Gestational Diabetes: Signs, Causes, and Risk Factors
Gestational diabetes is one of the most common health issues that can occur during pregnancy. It happens when the mother is diagnosed with diabetes for the first time while pregnant. The key to minimizing the effects of gestational diabetes is diagnosing it early. If gestational diabetes is misdiagnosed or not identified, it can lead to conditions that put the baby at risk for complications or trauma during delivery.

Gestational Diabetes
Signs and Symptoms
Gestational diabetes usually does not manifest in any obvious symptoms. However, blurred vision, fatigue, frequent infections, increased urination and thirst, and nausea may be signs and symptoms of gestational diabetes. Gestational diabetes can only be diagnosed through routine prenatal testing and screening.

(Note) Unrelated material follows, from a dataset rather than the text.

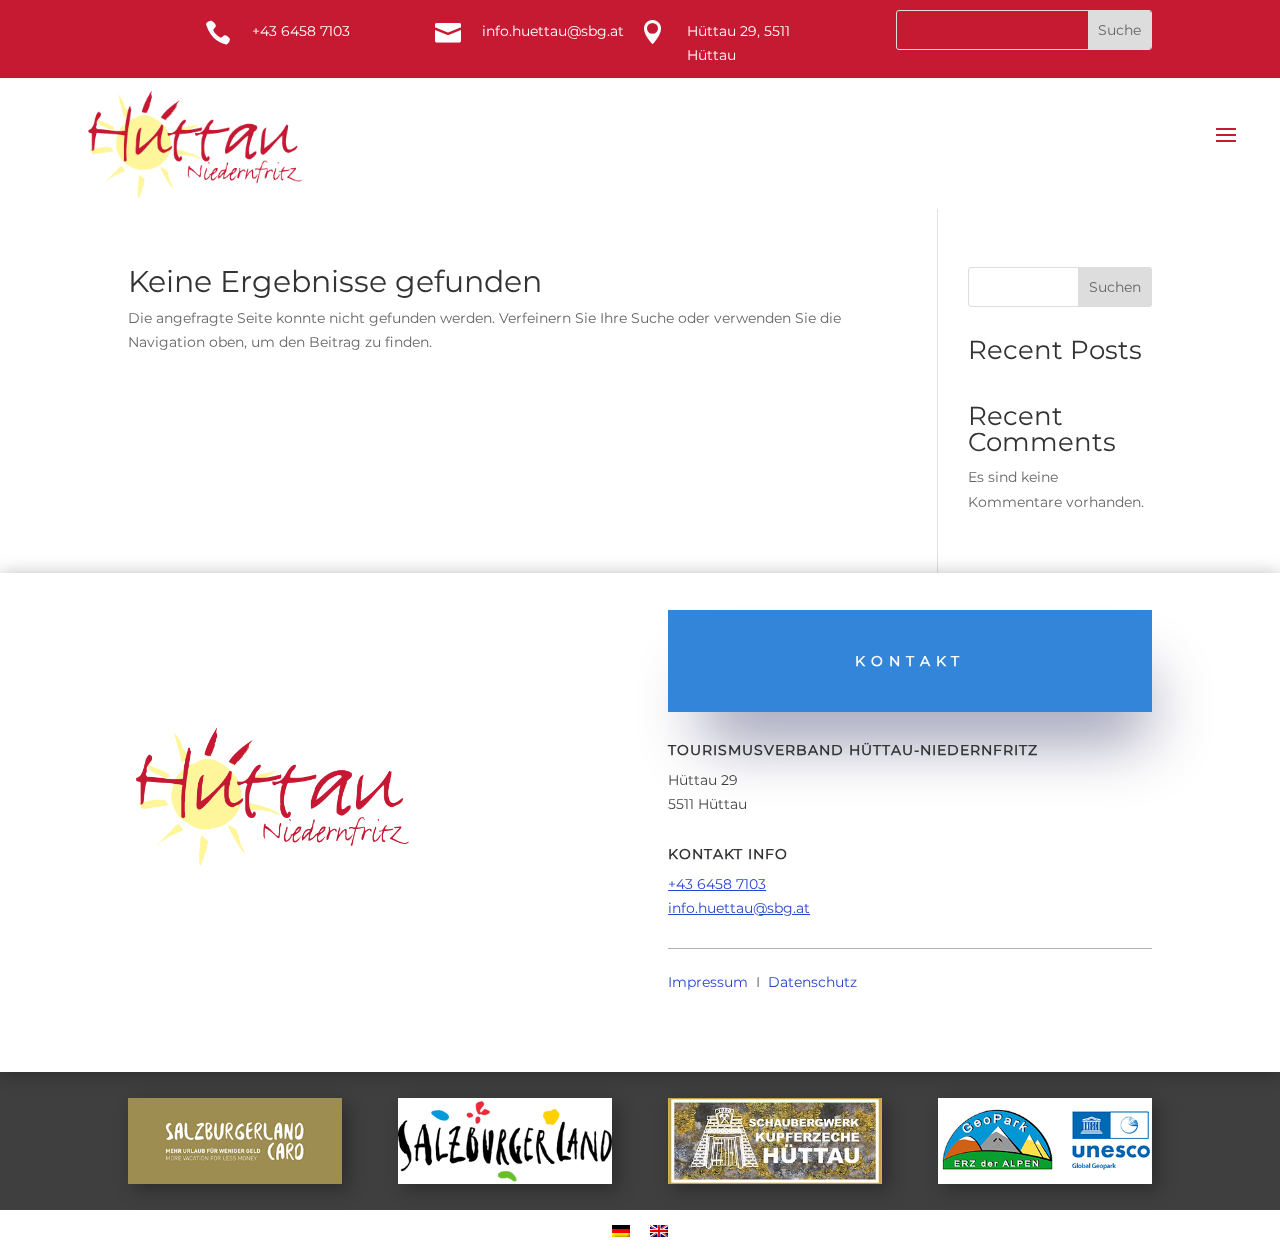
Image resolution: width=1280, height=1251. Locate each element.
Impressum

What Causes Gestational Diabetes?
During pregnancy, the body produces a larger amount of certain hormones to help maintain a healthy pregnancy and provide nutrients to the baby. This increase in hormones can interfere with insulin, a substance which takes glucose (sugar) out of the bloodstream and uses it for energy. This causes higher blood sugar levels, which is normal in pregnancy because the extra glucose is needed to support the baby. But when the amount of insulin produced is less than what is needed to handle blood sugar levels, it can lead to high levels of glucose in the bloodstream (this is also known as hyperglycemia), and gestational diabetes can occur.
Risk Factors
Risk for gestational diabetes may increase if the patient has any of the following conditions:
- A previous diagnosis of gestational diabetes or prediabetes, poor impaired glucose tolerance, or impaired fasting glycemia
- A family history of type 2 diabetes
- Maternal obesity
- Advanced maternal age (over 35)
- Previously birthed a baby that weighed more than 9 pounds
- High blood pressure and preeclampsia
- Too much amniotic fluid (polyhydramnios)
- Significant weight gain before or during the first 18-24 weeks of pregnancy
- Medical conditions associated with risk for diabetes, such as polycystic ovary syndrome (PCOS)
Diagnosis
The American Congress of Obstetrics and Gynecologists (ACOG) recommends that all pregnant patients receive an oral glucose tolerance test between the 24th and 28th week of pregnancy. People who have risk factors for gestational diabetes may have this test earlier in the pregnancy, typically around the 18th week. Patients who develop pregnancy-related diabetes should also be re-tested 6-12 weeks after delivery.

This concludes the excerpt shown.